++++ Texto extraído ++++
Opinião
Adeus Hillary. Por agora
“Não há segundos actos na vida de um Americano” – a célebre frase é de F. Scott Fitzgerald. A impressionante carreira de Hillary Clinton (e, creio, ainda por terminar) – de primeira-dama a candidata presidencial, passando pelo cargo de secretária de Estado na Administração do homem que a venceu – prova que Fitzgerald não poderia estar mais enganado.
Agora que Hillary Clinton deixa o seu cargo, especula-se incessantemente que tentará suceder a Barack Obama nas eleições presidenciais de 2016. Ela não só teve um segundo acto, como também teve direito a um terceiro – e milhões de norte-americanos querem que escreva um quarto acto.
Os quatro anos em que Hillary Clinton foi chefe da diplomacia norte-americana conferiram-lhe um estatuto icónico em todo o mundo – e merecidamente. Sob a sua supervisão, findaram duas das mais longas guerras da história dos EUA, as alianças da América foram reforçadas e as jovens mulheres do mundo inteiro sentiram-se encorajadas a lutarem para realizar os seus sonhos – no domínio universitário, nos negócios ou na política. A sua gestão coloca-a entre os grandes secretários de Estado do pós-guerra – Dean Acheson, Henry Kissinger e James Baker.
O cargo de secretário de Estado tem uma amplitude verdadeiramente global. Exige não só uma concepção coerente da forma como o mundo funciona, como também coloca os interesses nacionais norte-americanos no seio da ordem internacional, mas são também necessárias extraordinárias competências políticas, vigor, sentido de oportunidade e, sobretudo, valentia. Hillary Clinton soube aliar todas estas qualidades e soube explorá-las plenamente.
++++ Dados armazenados ++++
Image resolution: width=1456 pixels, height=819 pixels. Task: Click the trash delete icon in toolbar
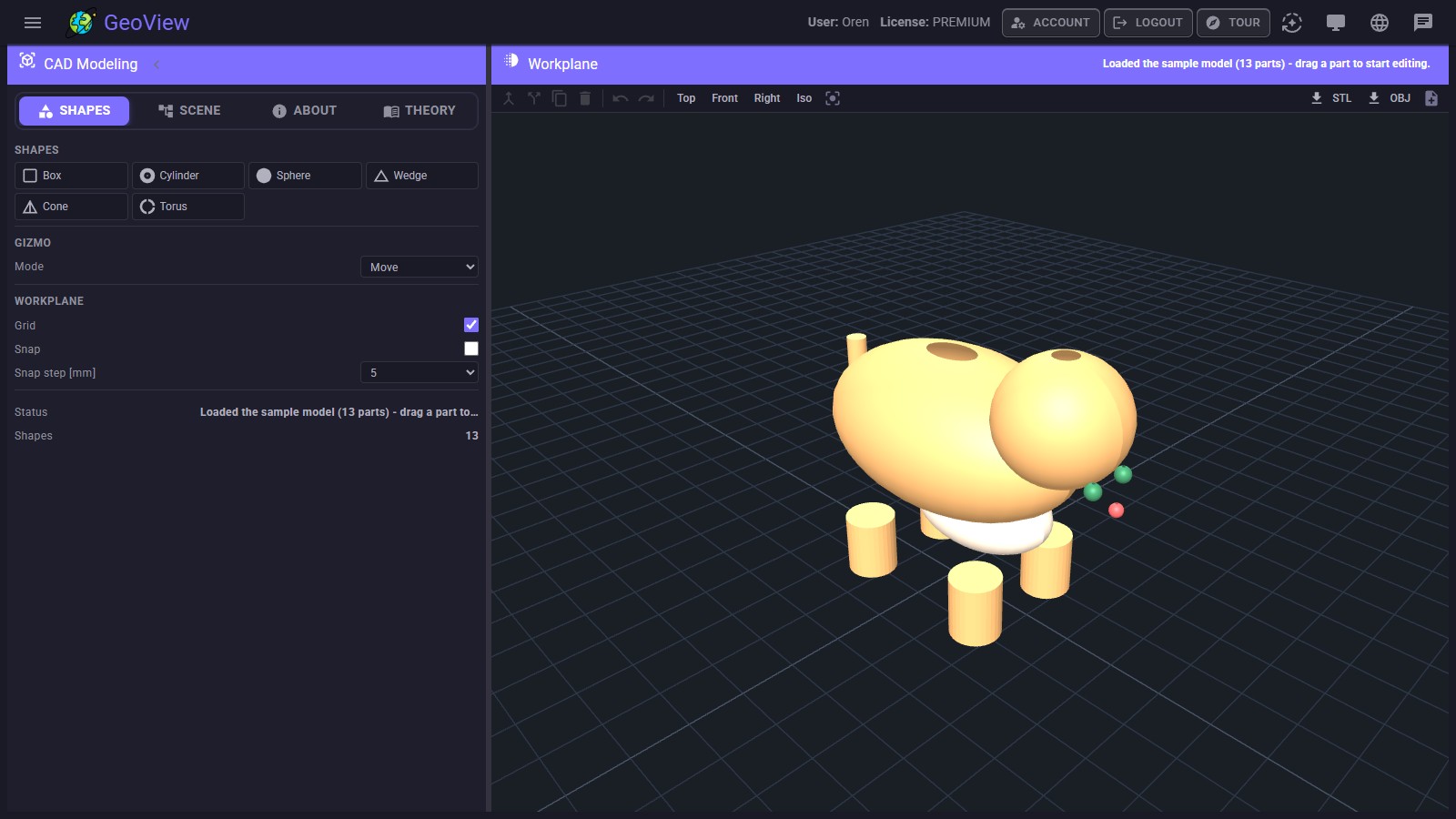pyautogui.click(x=585, y=98)
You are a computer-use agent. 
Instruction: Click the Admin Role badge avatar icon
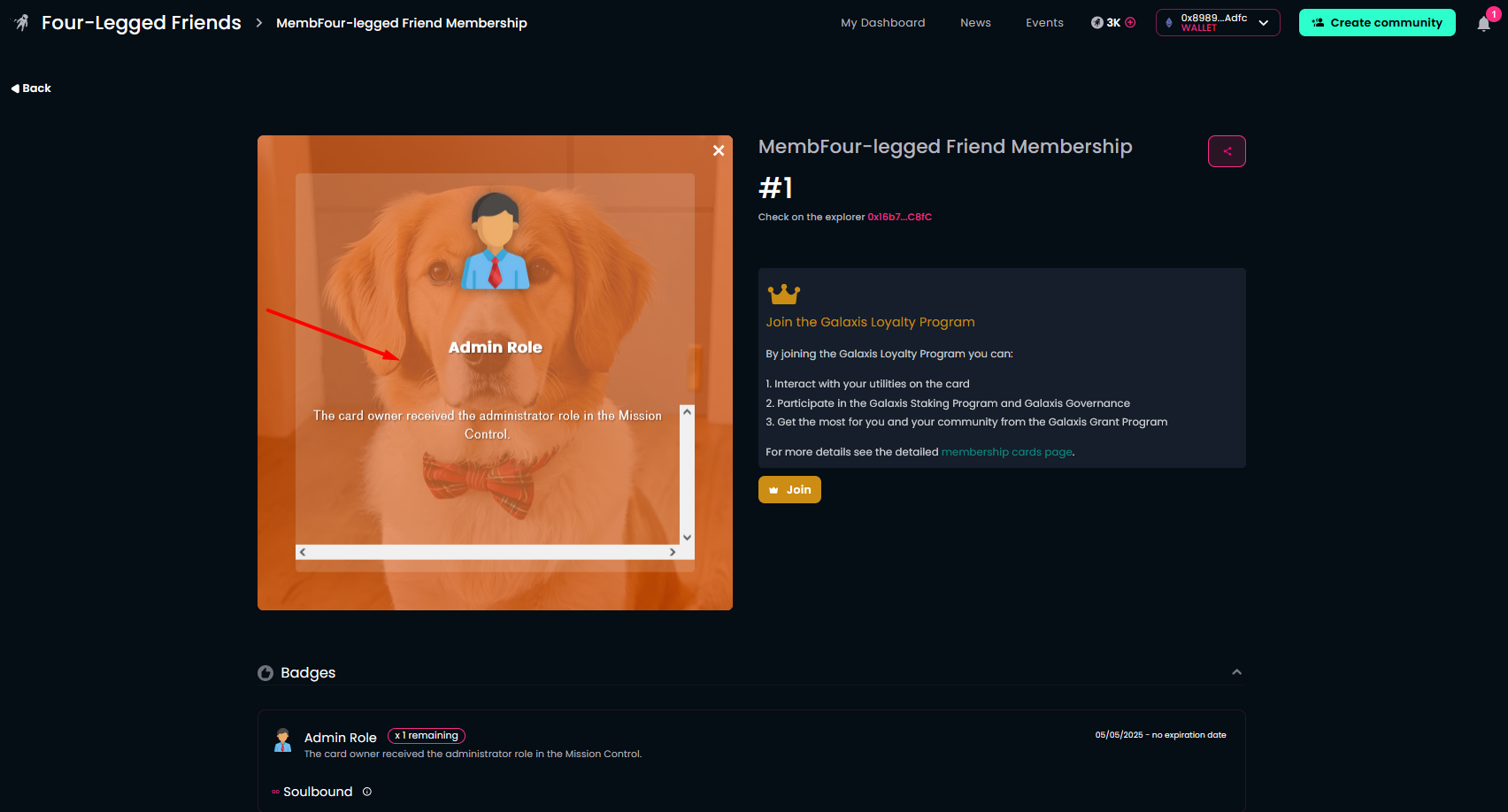point(283,740)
++++
Partes do exercício:
1 > Transcreva, do artigo de opinião sobre Hillary Clinton, o trecho que se inicia com as palavras "Agora que Hillary" e se encerra com "um quarto acto.".
2 > Dê continuidade ao artigo de opinião sobre Hillary Clinton, começando logo após a última frase apresentada.

Respostas às tarefas:
1 >
Agora que Hillary Clinton deixa o seu cargo, especula-se incessantemente que tentará suceder a Barack Obama nas eleições presidenciais de 2016. Ela não só teve um segundo acto, como também teve direito a um terceiro – e milhões de norte-americanos querem que escreva um quarto acto.

2 >
Com os EUA no meio de duas guerras e perante a ascensão da Ásia, Hillary Clinton teve de se confrontar com as três grandes tarefas que incubem a qualquer secretário de Estado norte-americano: lidar com os desafios existentes, desenvolver uma estratégia viável que suscitasse o apoio do governo norte-americano, bem como da opinião pública, e gerir a prática quotidiana da diplomacia dos Estados Unidos. Neste domínio, pôde contar com o apoio da grande confiança nela depositada por Obama, algo notável se tivermos em conta que foi sua rival na campanha presidencial de 2008. A decisão de Obama atesta não só a sua sensatez enquanto presidente, mas também o carácter de Hillary Clinton.
O principal desafio de Hillary Clinton enquanto secretária de Estado foi repensar a própria natureza da participação dos EUA nos assuntos mundiais. A atitude individualista dos Estados Unidos nos anos da guerra contra o terrorismo fez com que muitos dos seus mais estreitos aliados se distanciassem, deixando em evidência a sua incapacidade para solucionar as guerras do Iraque e Afeganistão e para criar uma estrutura de paz para os países da Ásia que se debatiam para fazer face a uma China mais poderosa e assertiva.
Com Hillary Clinton a dirigir a diplomacia, os Estados Unidos fizeram das suas alianças – na Europa, Médio Oriente e Ásia – um princípio central e um mecanismo operacional fundamental da sua política externa. Esta renovada confiança nos seus aliados foi de especial importância na Ásia e no Médio Oriente, onde os EUA recorreram à cooperação com antigos parceiros, como a Turquia, o Japão e a Coreia do Sul, e às suas novas quase-alianças com a Índia e Indonésia, como forma de dissuadirem potenciais agressões.
Com efeito, a política externa norte-americana de “pivot” para o Pacífico não poderia ter sido empreendida se o país não tivesse reforçado primeiro as suas relações com as democracias da Ásia, nem sem a decisão de Hillary Clinton de fazer da China parte da solução, em vez de se limitar a fazer desse país um alvo de recriminações ou de o tornar alvo de confinamento. Assim, deu à gigante asiática a oportunidade de preservar a sua dignidade e, ao mesmo tempo, de receber incentivos para se integrar numa ordem regional (e, afinal de contas, global) estável que a inclua como interveniente integral, desde que respeite as regras multilaterais.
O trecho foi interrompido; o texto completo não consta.